Caravaggio: Always a pleasure to read your work. But you are being rather hard on the doubters here. 'Unconscious knowledge' is necessarily hard to interrogate.
M: hadn't intended to be too hard on anybody. I was pleased that Moonbogg liked what I said. I agree that unconscious knowledge is hard but I think it's real. The right hand doesn't know what the left hand is doing, is, I think, one way that truth gets expressed.
C: As a non-believer the most irritating assumption I have to deal with is the belief, by believers, that I am a shoddy moral relativist, not properly nailed-down, should a storm flap the awning.
My morality is actually pretty solid and of the "Protestant ethic" (work hard, help the weak, fight the bully)variety. In earlier exchanges we have agreed about the nature of, and need for, goodness. Likewise honesty. Love, too, yep I can go with that.

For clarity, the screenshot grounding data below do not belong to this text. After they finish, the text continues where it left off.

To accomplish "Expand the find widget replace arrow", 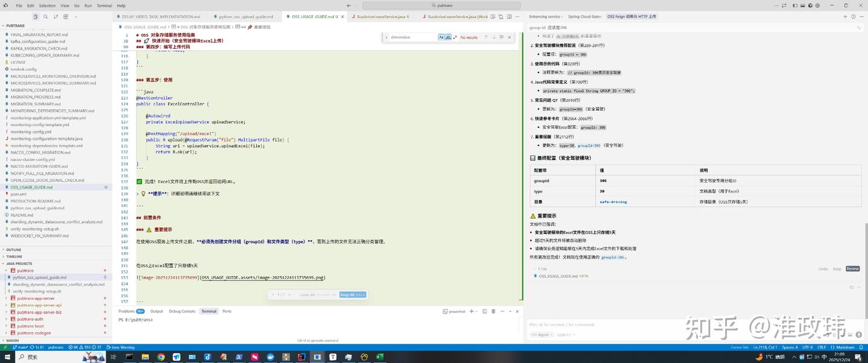I will tap(387, 37).
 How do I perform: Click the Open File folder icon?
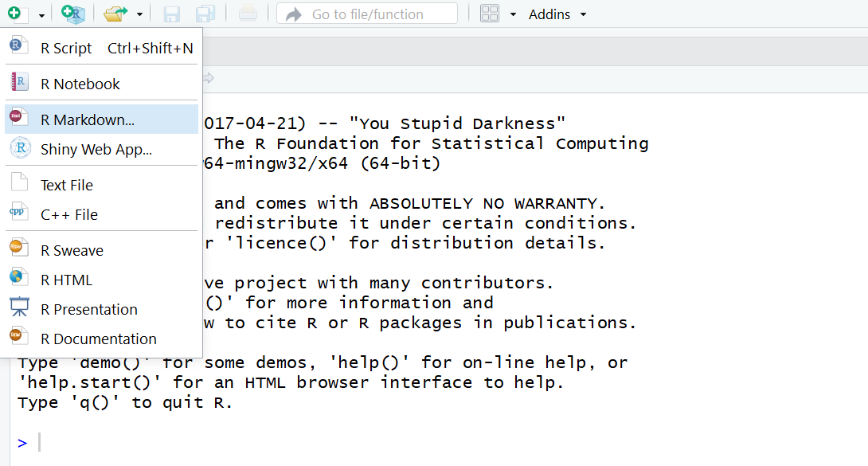(116, 14)
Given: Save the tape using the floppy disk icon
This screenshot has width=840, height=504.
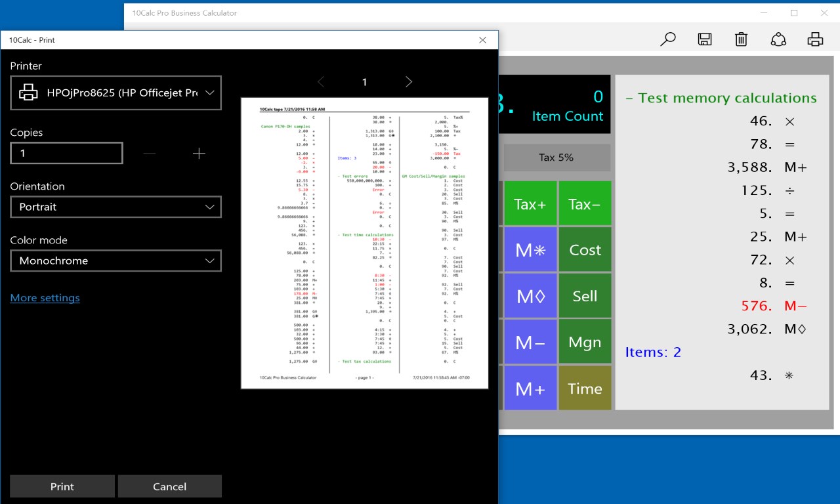Looking at the screenshot, I should [x=704, y=39].
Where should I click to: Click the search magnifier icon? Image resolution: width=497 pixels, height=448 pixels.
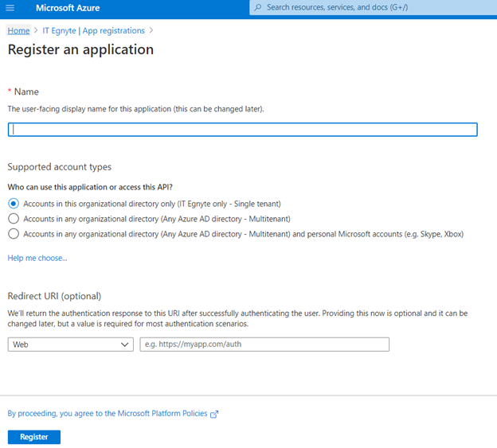tap(258, 7)
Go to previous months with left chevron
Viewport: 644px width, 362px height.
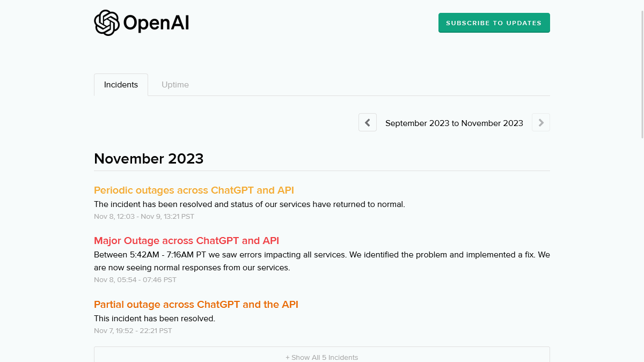click(x=368, y=123)
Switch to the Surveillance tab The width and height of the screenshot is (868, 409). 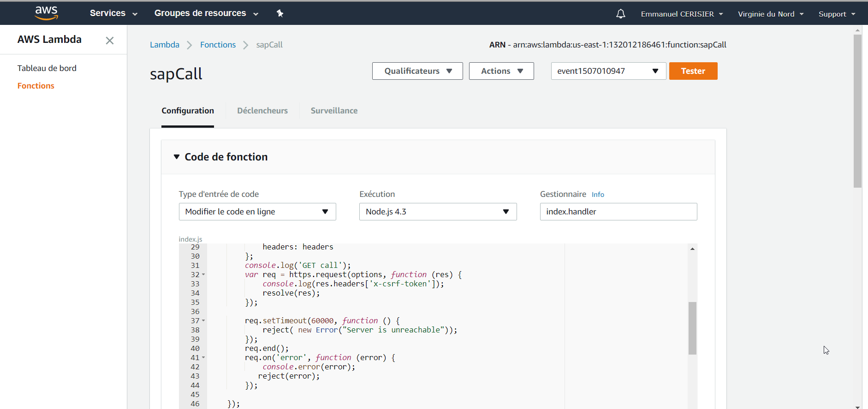pyautogui.click(x=334, y=111)
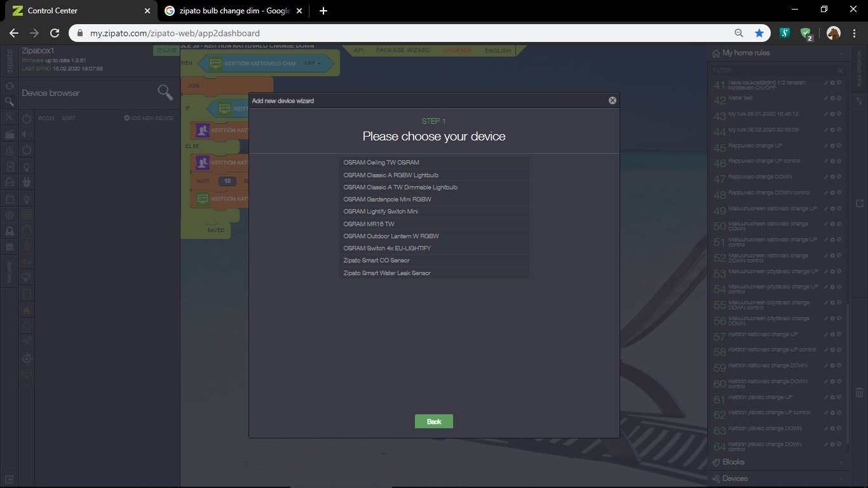This screenshot has width=868, height=488.
Task: Select Zipato Smart Water Leak Sensor
Action: pyautogui.click(x=387, y=273)
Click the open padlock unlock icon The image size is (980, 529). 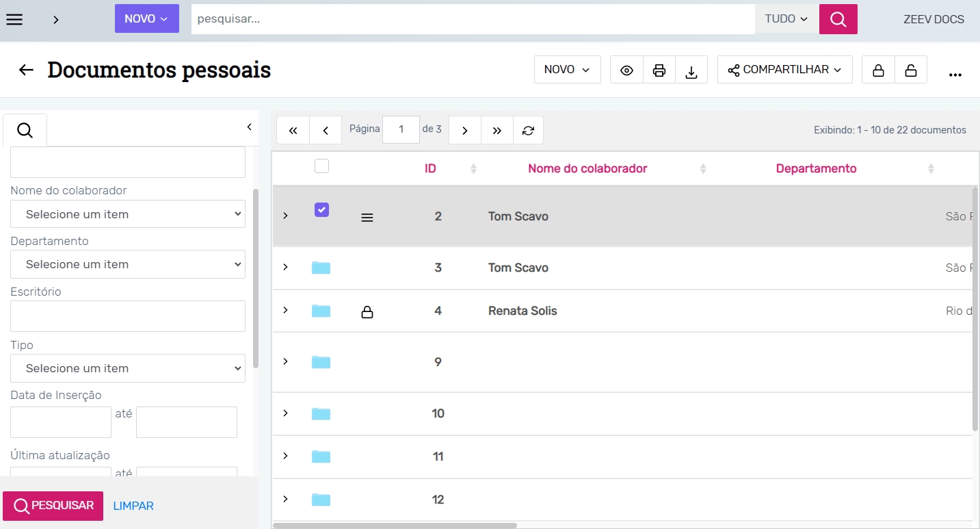coord(911,70)
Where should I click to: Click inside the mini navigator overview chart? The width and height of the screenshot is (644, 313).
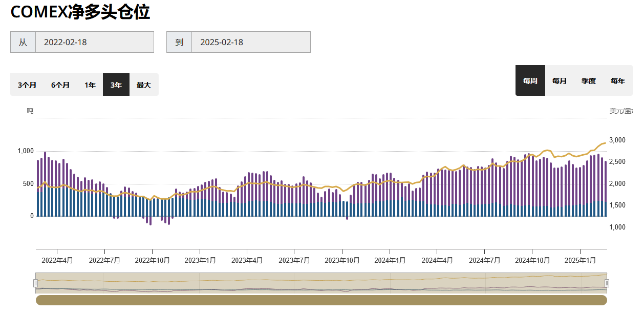[x=321, y=283]
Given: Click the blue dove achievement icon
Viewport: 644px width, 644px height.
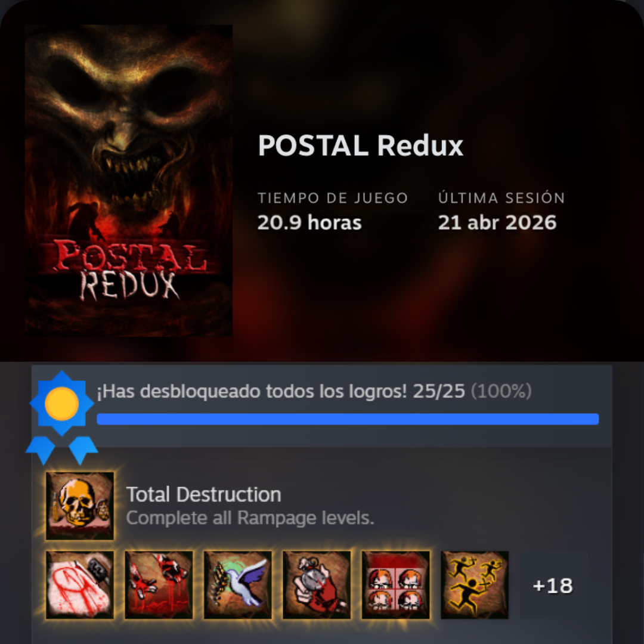Looking at the screenshot, I should 238,585.
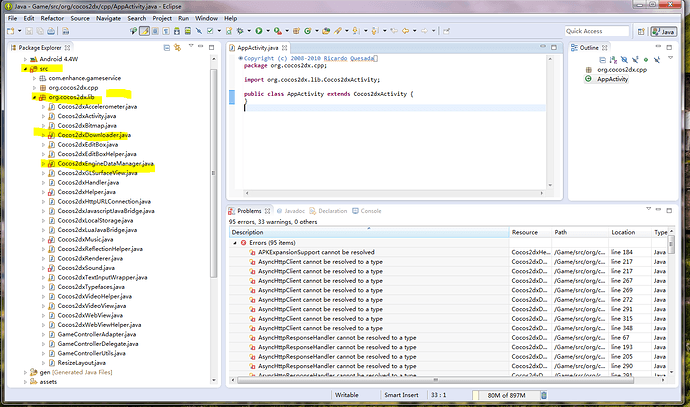Collapse the Errors (95 items) group

tap(233, 243)
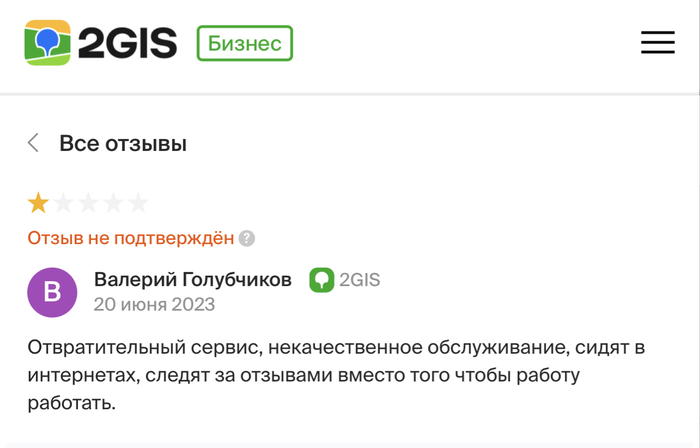Screen dimensions: 700x448
Task: Select the third rating star
Action: coord(88,204)
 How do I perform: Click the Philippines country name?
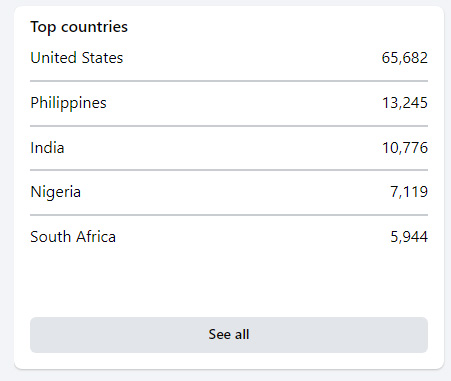pos(68,103)
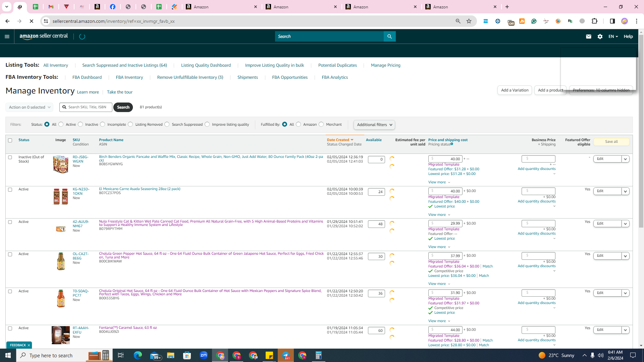Click the magnifier search button in header
The image size is (644, 362).
[x=389, y=37]
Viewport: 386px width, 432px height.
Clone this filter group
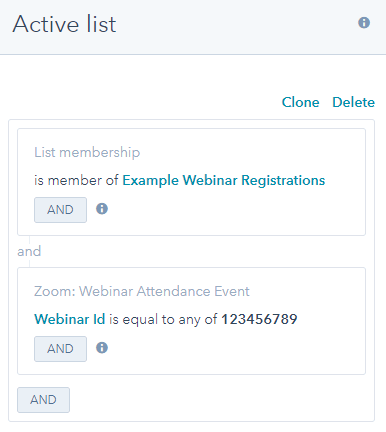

My question is this, is the God you believe in, reducible to the values I believe in? In other words, am I "godly" in your terms?
M: The problem, it seems to me, is that we can't accept how Godly we are. I think Jesus died on the cross in order to tell us. He gave his life so we might awaken. We have all been forgiven, but we don't all believe it.
C: If your answer is "yes" and I so hope it is, then your God has little in common with a vengeful Yahweh or Allah, it seems? ( I am thinking of the bossy God of Deuteronomy).
Is your God an interventionist, resurrecting, censorious, life-ever-after creator God of the Southern Baptist stripe or is he 'just love'?
M: it is only fitting I guess that a nobody like me would have just a nobody special God. Just love, as you say.